An exact copy of the entries below is the expected answer.
START Material for this task
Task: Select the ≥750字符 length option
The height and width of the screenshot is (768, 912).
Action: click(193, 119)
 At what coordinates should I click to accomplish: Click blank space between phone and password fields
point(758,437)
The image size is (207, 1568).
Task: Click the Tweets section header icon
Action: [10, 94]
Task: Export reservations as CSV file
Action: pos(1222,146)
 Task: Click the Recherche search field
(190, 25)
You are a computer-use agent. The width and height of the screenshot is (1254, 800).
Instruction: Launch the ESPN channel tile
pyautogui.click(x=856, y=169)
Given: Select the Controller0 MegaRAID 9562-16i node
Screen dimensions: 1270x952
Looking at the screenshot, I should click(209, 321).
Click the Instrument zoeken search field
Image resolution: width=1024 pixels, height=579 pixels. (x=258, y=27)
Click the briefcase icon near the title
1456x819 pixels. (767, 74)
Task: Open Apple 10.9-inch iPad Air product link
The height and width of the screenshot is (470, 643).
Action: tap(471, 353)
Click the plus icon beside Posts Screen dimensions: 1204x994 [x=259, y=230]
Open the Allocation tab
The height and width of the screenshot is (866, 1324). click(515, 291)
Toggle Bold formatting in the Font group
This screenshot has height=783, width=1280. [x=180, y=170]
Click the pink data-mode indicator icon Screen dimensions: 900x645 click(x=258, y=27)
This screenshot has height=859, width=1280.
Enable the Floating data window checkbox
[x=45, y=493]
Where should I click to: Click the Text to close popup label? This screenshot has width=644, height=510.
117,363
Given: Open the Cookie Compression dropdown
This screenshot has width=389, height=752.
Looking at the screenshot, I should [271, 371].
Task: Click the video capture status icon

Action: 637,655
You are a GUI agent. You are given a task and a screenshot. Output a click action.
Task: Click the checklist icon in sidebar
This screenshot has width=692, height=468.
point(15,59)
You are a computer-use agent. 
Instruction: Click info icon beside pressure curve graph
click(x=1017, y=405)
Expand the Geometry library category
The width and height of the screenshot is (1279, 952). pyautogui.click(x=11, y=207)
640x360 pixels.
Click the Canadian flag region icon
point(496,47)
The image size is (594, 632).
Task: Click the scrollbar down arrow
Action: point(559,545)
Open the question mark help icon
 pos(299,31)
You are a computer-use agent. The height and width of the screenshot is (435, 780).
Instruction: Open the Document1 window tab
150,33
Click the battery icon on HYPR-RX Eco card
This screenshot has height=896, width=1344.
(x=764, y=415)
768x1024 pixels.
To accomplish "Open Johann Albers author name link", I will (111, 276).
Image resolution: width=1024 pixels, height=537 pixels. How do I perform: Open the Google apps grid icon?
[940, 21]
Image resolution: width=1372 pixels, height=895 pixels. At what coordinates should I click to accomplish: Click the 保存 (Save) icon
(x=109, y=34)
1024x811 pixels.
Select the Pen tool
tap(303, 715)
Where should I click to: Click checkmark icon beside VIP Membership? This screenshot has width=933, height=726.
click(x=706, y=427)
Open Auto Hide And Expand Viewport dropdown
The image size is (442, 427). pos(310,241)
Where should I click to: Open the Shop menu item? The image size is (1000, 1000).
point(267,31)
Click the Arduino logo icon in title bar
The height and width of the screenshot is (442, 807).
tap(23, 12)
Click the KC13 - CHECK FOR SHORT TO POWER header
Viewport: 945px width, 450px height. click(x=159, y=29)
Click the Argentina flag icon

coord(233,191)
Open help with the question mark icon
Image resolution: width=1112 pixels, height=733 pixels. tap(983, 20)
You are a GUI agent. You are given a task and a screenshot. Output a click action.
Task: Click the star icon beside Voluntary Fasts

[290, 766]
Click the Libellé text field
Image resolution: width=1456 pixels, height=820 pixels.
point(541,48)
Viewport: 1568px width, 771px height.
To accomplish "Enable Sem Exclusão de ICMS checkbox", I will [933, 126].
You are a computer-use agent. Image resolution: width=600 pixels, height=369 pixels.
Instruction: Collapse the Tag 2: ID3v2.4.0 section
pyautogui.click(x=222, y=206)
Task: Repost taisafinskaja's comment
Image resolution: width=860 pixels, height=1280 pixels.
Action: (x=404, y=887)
END Material for this task
Response:
Task: Select the ≥750字符 length option
The height and width of the screenshot is (768, 912).
Action: click(193, 119)
 At what coordinates should I click to accomplish: Click blank space between phone and password fields
point(758,437)
The image size is (207, 1568).
Task: Click the Tweets section header icon
Action: [10, 94]
Task: Export reservations as CSV file
Action: pos(1222,146)
 Task: Click the Recherche search field
(190, 25)
You are a computer-use agent. The width and height of the screenshot is (1254, 800).
Instruction: Launch the ESPN channel tile
pyautogui.click(x=856, y=169)
Given: Select the Controller0 MegaRAID 9562-16i node
Screen dimensions: 1270x952
Looking at the screenshot, I should click(209, 321).
Click the Instrument zoeken search field
Image resolution: width=1024 pixels, height=579 pixels. (x=258, y=27)
Click the briefcase icon near the title
1456x819 pixels. (767, 74)
Task: Open Apple 10.9-inch iPad Air product link
The height and width of the screenshot is (470, 643).
Action: tap(471, 353)
Click the plus icon beside Posts Screen dimensions: 1204x994 [x=259, y=230]
Open the Allocation tab
The height and width of the screenshot is (866, 1324). click(515, 291)
Toggle Bold formatting in the Font group
This screenshot has height=783, width=1280. [x=180, y=170]
Click the pink data-mode indicator icon Screen dimensions: 900x645 click(x=258, y=27)
This screenshot has height=859, width=1280.
Enable the Floating data window checkbox
[x=45, y=493]
Where should I click to: Click the Text to close popup label? This screenshot has width=644, height=510.
117,363
Given: Open the Cookie Compression dropdown
This screenshot has width=389, height=752.
Looking at the screenshot, I should [271, 371].
Task: Click the video capture status icon

Action: 637,655
You are a GUI agent. You are given a task and a screenshot. Output a click action.
Task: Click the checklist icon in sidebar
This screenshot has width=692, height=468.
point(15,59)
You are a computer-use agent. 
Instruction: Click info icon beside pressure curve graph
click(x=1017, y=405)
Expand the Geometry library category
The width and height of the screenshot is (1279, 952). pyautogui.click(x=11, y=207)
640x360 pixels.
Click the Canadian flag region icon
point(496,47)
The image size is (594, 632).
Task: Click the scrollbar down arrow
Action: point(559,545)
Open the question mark help icon
 pos(299,31)
You are a computer-use agent. The height and width of the screenshot is (435, 780).
Instruction: Open the Document1 window tab
150,33
Click the battery icon on HYPR-RX Eco card
This screenshot has height=896, width=1344.
(x=764, y=415)
768x1024 pixels.
To accomplish "Open Johann Albers author name link", I will (111, 276).
Image resolution: width=1024 pixels, height=537 pixels. How do I perform: Open the Google apps grid icon?
[940, 21]
Image resolution: width=1372 pixels, height=895 pixels. At what coordinates should I click to accomplish: Click the 保存 (Save) icon
(x=109, y=34)
1024x811 pixels.
Select the Pen tool
tap(303, 715)
Where should I click to: Click checkmark icon beside VIP Membership? This screenshot has width=933, height=726.
click(x=706, y=427)
Open Auto Hide And Expand Viewport dropdown
The image size is (442, 427). pos(310,241)
Where should I click to: Open the Shop menu item? The image size is (1000, 1000).
point(267,31)
Click the Arduino logo icon in title bar
The height and width of the screenshot is (442, 807).
tap(23, 12)
Click the KC13 - CHECK FOR SHORT TO POWER header
Viewport: 945px width, 450px height. click(x=159, y=29)
Click the Argentina flag icon

coord(233,191)
Open help with the question mark icon
Image resolution: width=1112 pixels, height=733 pixels. tap(983, 20)
You are a GUI agent. You are given a task and a screenshot. Output a click action.
Task: Click the star icon beside Voluntary Fasts

[290, 766]
Click the Libellé text field
Image resolution: width=1456 pixels, height=820 pixels.
point(541,48)
Viewport: 1568px width, 771px height.
To accomplish "Enable Sem Exclusão de ICMS checkbox", I will [933, 126].
You are a computer-use agent. Image resolution: width=600 pixels, height=369 pixels.
Instruction: Collapse the Tag 2: ID3v2.4.0 section
pyautogui.click(x=222, y=206)
Task: Repost taisafinskaja's comment
Image resolution: width=860 pixels, height=1280 pixels.
Action: (x=404, y=887)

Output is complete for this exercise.